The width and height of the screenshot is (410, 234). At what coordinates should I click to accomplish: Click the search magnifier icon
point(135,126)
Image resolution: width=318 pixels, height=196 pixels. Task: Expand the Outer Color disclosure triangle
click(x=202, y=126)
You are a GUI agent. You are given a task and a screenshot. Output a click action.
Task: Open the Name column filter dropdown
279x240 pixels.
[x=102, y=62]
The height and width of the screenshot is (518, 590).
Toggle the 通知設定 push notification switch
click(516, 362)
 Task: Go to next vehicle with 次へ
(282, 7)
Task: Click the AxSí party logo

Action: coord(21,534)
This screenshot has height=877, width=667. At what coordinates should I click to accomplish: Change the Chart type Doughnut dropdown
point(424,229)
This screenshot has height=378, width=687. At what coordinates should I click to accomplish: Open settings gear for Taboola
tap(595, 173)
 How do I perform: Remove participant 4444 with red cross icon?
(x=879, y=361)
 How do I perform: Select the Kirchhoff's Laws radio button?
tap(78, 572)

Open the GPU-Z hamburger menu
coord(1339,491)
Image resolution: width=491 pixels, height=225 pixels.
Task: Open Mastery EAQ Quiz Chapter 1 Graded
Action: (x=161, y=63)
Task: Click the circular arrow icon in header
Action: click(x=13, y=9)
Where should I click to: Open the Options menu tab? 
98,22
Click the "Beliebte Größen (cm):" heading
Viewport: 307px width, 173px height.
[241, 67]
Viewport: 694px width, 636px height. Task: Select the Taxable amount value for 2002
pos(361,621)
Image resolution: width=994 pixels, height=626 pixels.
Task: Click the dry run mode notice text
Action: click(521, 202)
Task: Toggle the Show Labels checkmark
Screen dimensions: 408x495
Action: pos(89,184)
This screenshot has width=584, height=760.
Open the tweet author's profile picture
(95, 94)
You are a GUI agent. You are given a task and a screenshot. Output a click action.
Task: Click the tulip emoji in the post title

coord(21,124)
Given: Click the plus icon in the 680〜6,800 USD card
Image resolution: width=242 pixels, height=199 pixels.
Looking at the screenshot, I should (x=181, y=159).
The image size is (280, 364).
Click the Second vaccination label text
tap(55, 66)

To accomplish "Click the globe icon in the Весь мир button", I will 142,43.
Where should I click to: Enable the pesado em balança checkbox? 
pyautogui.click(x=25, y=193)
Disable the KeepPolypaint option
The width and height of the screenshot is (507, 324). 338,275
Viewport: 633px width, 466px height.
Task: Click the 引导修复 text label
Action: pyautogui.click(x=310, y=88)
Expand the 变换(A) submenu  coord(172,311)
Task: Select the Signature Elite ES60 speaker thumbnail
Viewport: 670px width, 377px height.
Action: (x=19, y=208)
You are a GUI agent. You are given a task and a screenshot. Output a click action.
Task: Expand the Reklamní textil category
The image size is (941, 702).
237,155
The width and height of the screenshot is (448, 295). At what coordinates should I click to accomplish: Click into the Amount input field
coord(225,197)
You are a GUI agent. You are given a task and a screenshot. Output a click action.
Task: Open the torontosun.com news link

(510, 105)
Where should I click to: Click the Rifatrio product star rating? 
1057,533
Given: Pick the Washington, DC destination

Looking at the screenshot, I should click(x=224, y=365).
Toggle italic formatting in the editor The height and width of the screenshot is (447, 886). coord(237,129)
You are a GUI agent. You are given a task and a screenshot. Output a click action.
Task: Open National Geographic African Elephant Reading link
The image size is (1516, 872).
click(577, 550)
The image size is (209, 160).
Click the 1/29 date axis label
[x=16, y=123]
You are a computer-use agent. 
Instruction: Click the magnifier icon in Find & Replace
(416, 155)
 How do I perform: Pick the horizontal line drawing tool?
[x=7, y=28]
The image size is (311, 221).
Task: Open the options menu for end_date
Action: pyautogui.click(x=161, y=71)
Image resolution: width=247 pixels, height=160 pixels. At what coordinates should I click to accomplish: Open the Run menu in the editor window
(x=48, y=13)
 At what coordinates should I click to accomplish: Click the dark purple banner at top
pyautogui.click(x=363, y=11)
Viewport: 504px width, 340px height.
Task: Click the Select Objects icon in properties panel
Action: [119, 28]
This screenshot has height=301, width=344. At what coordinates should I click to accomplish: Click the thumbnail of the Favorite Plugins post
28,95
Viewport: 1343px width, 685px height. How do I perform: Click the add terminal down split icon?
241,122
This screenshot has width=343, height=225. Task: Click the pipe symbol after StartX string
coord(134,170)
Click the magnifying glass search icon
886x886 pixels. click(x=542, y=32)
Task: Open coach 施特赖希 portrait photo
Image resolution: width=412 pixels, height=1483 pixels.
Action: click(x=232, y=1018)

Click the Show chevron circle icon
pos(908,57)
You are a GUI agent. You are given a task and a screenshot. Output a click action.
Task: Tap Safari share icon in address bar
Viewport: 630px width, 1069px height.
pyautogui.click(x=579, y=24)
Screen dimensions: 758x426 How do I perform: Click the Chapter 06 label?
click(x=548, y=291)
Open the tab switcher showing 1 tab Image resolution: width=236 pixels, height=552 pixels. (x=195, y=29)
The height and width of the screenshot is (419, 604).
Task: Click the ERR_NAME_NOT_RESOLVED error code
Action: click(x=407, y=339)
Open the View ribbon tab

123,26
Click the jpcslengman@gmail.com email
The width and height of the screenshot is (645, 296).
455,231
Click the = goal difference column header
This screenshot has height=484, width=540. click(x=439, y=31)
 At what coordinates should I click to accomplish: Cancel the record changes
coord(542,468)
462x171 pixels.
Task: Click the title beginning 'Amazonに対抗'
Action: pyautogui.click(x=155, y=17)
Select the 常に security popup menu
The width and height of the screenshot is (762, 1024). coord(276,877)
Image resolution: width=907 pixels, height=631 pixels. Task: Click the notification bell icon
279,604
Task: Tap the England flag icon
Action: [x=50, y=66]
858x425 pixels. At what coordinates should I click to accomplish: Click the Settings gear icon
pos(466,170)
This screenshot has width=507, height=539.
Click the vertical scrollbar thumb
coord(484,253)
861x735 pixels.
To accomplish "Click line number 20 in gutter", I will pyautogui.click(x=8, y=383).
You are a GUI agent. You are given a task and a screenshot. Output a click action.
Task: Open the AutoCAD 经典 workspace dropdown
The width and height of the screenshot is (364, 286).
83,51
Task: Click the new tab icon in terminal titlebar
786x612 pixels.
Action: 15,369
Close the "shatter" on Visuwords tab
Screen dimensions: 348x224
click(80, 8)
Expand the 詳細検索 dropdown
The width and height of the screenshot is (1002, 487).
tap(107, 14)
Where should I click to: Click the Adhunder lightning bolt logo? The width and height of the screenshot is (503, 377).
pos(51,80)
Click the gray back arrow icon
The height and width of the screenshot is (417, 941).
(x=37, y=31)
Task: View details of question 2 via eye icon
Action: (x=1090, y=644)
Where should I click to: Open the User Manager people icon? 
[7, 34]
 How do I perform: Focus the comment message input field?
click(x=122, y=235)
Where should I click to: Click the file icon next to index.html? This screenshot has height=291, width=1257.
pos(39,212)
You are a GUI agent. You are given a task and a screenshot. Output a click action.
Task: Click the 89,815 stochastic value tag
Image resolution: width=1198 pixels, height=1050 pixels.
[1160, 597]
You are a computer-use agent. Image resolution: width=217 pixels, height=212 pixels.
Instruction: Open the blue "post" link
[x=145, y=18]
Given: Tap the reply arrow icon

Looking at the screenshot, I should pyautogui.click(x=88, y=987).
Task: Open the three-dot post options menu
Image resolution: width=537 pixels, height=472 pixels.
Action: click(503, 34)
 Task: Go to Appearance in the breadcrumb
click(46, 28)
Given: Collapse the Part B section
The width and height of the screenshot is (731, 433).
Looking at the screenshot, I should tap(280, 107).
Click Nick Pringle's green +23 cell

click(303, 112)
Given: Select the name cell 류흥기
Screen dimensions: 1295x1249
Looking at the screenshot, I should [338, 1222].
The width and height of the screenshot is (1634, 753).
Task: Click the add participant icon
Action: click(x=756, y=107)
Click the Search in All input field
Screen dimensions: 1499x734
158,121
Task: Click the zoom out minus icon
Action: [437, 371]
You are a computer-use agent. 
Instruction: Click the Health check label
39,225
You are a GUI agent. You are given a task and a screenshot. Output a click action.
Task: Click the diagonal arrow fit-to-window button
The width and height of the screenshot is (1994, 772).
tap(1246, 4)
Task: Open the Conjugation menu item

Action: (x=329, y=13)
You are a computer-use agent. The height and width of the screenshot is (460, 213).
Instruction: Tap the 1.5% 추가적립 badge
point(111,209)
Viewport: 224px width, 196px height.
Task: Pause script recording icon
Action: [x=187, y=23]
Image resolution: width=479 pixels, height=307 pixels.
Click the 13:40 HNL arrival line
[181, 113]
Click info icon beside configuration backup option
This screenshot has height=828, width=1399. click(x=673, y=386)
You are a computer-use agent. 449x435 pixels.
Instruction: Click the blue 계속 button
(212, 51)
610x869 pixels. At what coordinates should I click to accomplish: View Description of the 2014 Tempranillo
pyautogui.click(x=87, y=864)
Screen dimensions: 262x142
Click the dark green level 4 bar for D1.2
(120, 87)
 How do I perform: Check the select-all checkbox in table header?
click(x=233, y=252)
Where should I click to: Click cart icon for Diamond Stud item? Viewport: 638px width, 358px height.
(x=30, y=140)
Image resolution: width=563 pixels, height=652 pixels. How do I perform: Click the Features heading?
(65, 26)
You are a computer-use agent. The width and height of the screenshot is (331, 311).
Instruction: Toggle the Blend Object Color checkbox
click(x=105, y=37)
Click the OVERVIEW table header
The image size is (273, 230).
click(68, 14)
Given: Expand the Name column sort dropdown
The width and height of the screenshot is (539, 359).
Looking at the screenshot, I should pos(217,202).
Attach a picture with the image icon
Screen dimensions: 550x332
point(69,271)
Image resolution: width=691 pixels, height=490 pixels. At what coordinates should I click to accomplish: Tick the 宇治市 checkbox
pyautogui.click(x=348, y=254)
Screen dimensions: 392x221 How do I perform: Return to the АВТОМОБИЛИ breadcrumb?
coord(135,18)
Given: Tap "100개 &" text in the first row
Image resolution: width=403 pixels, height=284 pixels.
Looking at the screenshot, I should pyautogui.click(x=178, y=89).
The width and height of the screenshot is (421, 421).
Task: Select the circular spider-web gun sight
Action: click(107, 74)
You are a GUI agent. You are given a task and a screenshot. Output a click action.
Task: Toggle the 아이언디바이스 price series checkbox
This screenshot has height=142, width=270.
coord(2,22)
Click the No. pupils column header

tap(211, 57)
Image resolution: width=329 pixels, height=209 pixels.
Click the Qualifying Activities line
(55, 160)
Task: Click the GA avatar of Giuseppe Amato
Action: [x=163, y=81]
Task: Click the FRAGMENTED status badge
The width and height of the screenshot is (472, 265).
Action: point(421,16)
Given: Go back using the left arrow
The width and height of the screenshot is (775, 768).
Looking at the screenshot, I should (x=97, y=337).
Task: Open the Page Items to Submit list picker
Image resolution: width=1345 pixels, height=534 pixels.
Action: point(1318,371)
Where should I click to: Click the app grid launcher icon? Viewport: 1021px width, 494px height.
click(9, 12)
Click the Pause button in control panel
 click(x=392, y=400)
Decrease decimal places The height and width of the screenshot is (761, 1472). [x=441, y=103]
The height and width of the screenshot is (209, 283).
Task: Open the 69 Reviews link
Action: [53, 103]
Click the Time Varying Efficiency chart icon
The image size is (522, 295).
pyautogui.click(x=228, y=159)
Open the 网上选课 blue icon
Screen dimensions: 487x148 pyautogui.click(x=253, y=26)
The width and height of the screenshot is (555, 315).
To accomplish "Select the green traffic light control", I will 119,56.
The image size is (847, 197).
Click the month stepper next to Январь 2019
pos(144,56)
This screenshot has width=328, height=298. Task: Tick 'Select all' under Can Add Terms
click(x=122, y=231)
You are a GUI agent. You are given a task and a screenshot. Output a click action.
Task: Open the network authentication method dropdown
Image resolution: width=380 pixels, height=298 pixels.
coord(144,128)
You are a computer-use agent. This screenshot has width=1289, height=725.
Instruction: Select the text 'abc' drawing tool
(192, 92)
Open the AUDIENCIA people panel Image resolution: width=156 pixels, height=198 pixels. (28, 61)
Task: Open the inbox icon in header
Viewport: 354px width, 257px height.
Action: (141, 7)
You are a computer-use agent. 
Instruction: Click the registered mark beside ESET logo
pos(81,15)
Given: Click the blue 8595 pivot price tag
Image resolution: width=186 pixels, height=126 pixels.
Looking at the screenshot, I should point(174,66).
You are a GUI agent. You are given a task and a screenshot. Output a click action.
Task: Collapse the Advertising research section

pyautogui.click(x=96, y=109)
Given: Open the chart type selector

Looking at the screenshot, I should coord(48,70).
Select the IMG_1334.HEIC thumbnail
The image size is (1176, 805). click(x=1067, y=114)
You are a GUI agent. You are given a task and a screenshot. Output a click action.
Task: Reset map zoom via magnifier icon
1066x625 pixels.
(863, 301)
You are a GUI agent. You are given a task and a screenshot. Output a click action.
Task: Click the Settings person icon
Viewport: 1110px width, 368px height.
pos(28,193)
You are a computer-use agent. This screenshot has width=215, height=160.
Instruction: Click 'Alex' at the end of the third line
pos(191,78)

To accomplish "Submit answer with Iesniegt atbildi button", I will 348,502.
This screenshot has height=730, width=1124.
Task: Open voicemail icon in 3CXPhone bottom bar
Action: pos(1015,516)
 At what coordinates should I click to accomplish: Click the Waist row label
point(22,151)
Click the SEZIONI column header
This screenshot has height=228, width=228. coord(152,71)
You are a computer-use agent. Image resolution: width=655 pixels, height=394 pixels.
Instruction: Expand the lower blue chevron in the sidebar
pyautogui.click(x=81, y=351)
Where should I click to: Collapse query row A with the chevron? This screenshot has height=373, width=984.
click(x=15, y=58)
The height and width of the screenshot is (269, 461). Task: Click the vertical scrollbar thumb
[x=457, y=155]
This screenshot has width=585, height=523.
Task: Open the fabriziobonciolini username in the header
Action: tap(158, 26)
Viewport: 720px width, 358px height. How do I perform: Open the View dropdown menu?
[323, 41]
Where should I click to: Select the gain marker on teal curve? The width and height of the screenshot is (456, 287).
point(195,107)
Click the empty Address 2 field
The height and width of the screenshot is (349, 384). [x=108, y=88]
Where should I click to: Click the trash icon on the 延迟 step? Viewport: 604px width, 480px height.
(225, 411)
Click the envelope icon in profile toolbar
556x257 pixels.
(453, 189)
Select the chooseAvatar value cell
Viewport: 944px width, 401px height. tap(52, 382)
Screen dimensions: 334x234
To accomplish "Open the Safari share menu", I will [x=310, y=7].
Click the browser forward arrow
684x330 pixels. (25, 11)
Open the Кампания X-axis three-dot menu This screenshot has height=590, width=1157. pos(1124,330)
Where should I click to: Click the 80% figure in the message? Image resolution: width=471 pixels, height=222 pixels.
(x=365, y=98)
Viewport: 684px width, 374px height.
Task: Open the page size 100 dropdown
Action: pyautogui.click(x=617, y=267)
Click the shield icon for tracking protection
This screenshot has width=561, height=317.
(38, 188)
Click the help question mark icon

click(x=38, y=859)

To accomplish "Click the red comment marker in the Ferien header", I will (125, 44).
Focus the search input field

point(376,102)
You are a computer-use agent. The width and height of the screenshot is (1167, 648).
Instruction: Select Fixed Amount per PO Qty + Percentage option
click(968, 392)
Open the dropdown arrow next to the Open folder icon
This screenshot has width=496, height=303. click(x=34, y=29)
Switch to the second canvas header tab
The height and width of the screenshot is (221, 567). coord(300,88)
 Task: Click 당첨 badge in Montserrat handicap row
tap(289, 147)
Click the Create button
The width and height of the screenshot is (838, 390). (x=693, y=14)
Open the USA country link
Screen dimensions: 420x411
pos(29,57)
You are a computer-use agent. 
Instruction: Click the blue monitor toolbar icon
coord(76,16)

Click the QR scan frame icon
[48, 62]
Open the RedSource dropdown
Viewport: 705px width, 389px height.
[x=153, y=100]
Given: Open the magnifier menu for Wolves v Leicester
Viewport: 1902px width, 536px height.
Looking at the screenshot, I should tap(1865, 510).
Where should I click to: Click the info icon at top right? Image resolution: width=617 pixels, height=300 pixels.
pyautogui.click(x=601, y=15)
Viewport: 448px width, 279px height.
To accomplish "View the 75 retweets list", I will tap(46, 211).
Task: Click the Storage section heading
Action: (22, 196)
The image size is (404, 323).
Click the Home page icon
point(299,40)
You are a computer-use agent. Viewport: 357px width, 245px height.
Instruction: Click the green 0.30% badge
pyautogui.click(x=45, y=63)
********
* Directions:
Since only the number is needed, state how many lines of the listing contain the word "share".

* Exercise response:
2